• [What to work on] Return only the lines running from the one that contains "Where should I" through the end of the entries, exactly, both ends included. Omit pictures.

==== Record extracts

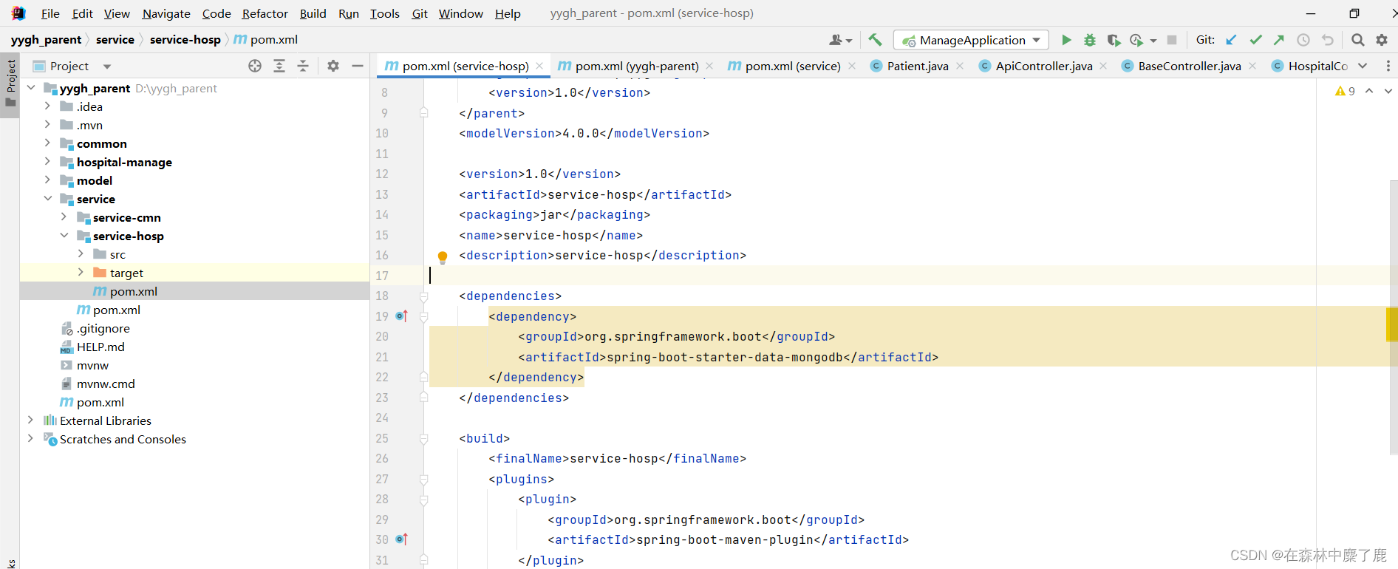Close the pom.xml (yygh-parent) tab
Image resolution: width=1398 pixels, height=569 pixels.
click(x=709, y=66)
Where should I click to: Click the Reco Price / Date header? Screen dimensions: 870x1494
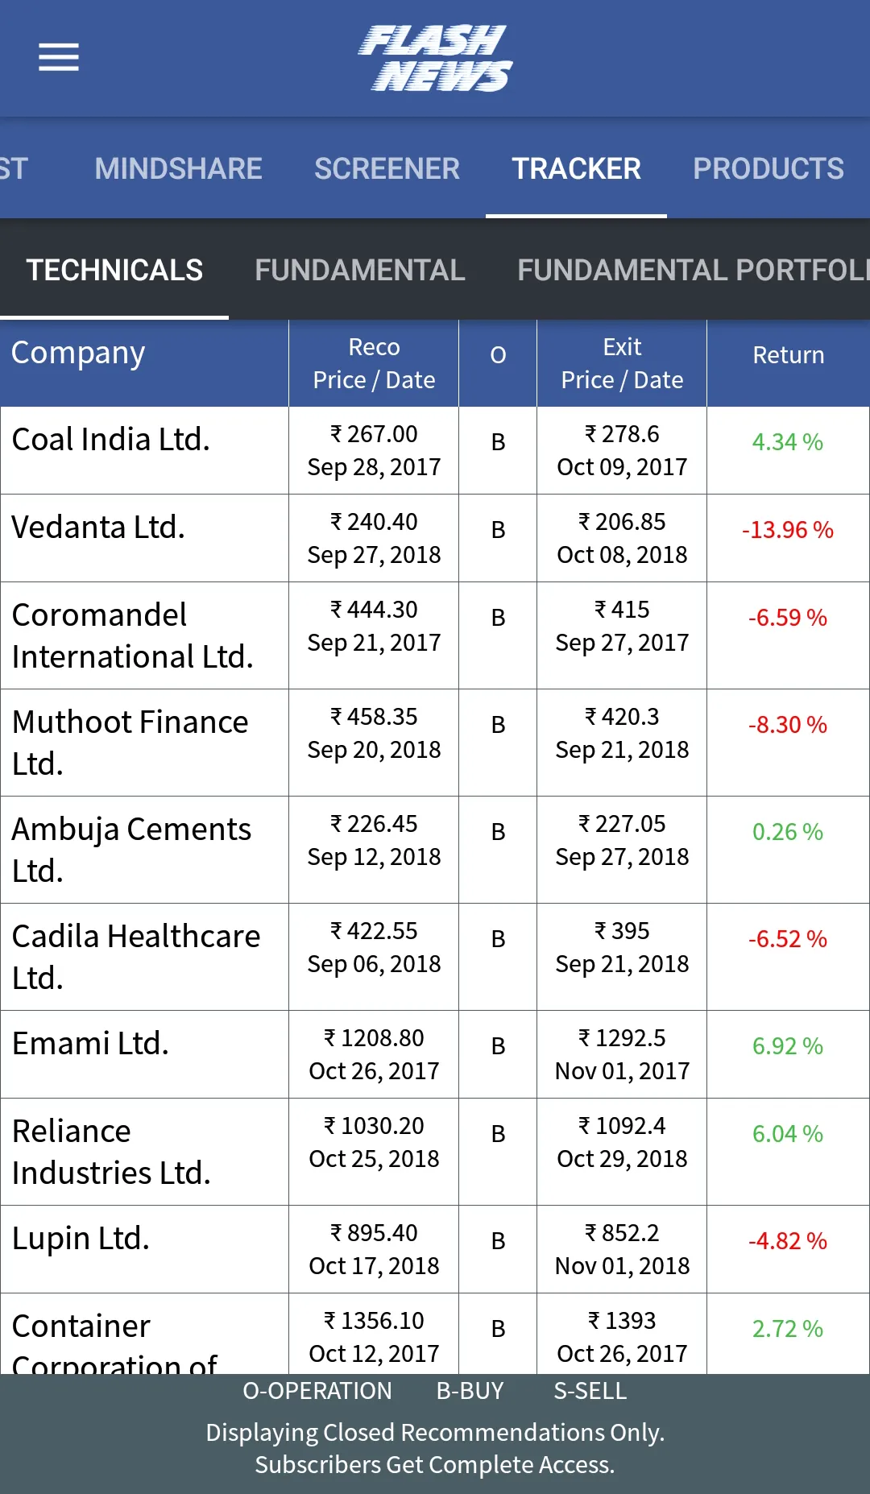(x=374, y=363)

========

• [Your solution]
Where should I click to: Click the Reco Price / Date header? Screen dimensions: 870x1494
(x=374, y=363)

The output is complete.